Robson

Personal information
- Full name: Robson Severino da Silva
- Date of birth: 10 July 1983 (age 42)
- Place of birth: Recife, Brazil
- Height: 1.87 m (6 ft 2 in)
- Position: Centre back

Senior career*
- Years: Team / Apps / (Gls)
- 2004: Itabaiana
- 2005: Mogi Mirim / 14 / (0)
- 2006: Itabaiana / 10 / (0)
- 2006–2007: Gondomar / 29 / (0)
- 2007–2009: Vitória Setúbal / 57 / (2)
- 2009–2012: Marítimo / 62 / (0)
- 2012–2014: Oud-Heverlee Leuven / 54 / (2)
- 2014–2015: Waasland-Beveren / 30 / (3)
- Total:  / 256 / (7)

= Robson (footballer, born 1983) =

Brazilian footballer

Robson Severino da Silva (born 10 July 1983), known simply as Robson, is a Brazilian former professional footballer who played as a central defender.

==Club career==
Born in Recife, Pernambuco, Robson played lower league football in his early years. In June 2005 he signed a six-month contract with Mogi Mirim Esporte Clube of the third division, then joined Associação Olímpica de Itabaiana in the League of Sergipe state.

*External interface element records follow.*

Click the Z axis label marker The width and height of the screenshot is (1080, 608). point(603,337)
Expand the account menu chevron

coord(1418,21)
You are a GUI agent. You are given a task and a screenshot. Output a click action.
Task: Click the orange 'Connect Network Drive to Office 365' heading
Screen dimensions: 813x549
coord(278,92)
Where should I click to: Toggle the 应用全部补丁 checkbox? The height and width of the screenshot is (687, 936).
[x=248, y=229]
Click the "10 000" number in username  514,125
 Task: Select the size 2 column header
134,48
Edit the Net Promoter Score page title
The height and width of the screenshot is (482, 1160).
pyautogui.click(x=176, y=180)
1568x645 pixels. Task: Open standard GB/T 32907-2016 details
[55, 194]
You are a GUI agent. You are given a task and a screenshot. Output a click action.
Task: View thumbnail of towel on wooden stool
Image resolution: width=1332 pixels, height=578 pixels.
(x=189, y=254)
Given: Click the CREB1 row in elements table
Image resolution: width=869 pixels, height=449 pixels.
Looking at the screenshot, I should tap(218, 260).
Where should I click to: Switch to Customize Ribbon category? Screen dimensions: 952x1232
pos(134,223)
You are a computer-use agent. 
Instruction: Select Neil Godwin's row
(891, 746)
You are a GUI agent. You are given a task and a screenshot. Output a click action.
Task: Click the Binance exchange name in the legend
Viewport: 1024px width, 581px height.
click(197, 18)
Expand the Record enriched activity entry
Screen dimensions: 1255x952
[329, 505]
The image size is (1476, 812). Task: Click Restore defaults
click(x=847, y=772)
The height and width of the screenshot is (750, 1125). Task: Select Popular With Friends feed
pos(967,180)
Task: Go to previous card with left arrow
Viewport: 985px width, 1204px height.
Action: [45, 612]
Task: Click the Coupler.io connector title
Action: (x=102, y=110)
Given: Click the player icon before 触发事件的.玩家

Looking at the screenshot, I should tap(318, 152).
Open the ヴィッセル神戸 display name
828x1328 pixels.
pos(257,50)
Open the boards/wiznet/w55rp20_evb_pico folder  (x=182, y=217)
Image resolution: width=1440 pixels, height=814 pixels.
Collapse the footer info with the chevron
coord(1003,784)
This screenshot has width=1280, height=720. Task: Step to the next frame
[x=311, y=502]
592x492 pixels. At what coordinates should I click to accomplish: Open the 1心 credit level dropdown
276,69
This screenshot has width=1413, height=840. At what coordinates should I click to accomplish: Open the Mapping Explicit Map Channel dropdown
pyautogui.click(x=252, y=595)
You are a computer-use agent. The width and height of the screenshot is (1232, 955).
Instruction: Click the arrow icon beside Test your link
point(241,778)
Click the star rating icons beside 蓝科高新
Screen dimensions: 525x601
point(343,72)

In the summer of 2006, Robson signed for Portuguese second level club Gondomar S.C. and, the following season, at the age of 24, made his Primeira Liga debut – in his country or abroad – with Vitória de Setúbal. His first game in the competition was on 19 August 2007, as he played the full 90 minutes in a 1–1 away draw against Vitória de Guimarães.

On 7 July 2009, after having helped the Sadinos consecutively retain their status and only missing a combined three matches, Robson stayed in the country, agreeing to a three-year deal with C.S. Marítimo after having arrived for free. He made an average of 20 league appearances during his spell in Madeira.

Again as a free agent, on 19 September 2012, Robson moved to Belgian First Division A side Oud-Heverlee Leuven. In the 2014 off-season, following his team's relegation to the second tier, he rejoined his former coach Ronny Van Geneugden at Waasland-Beveren.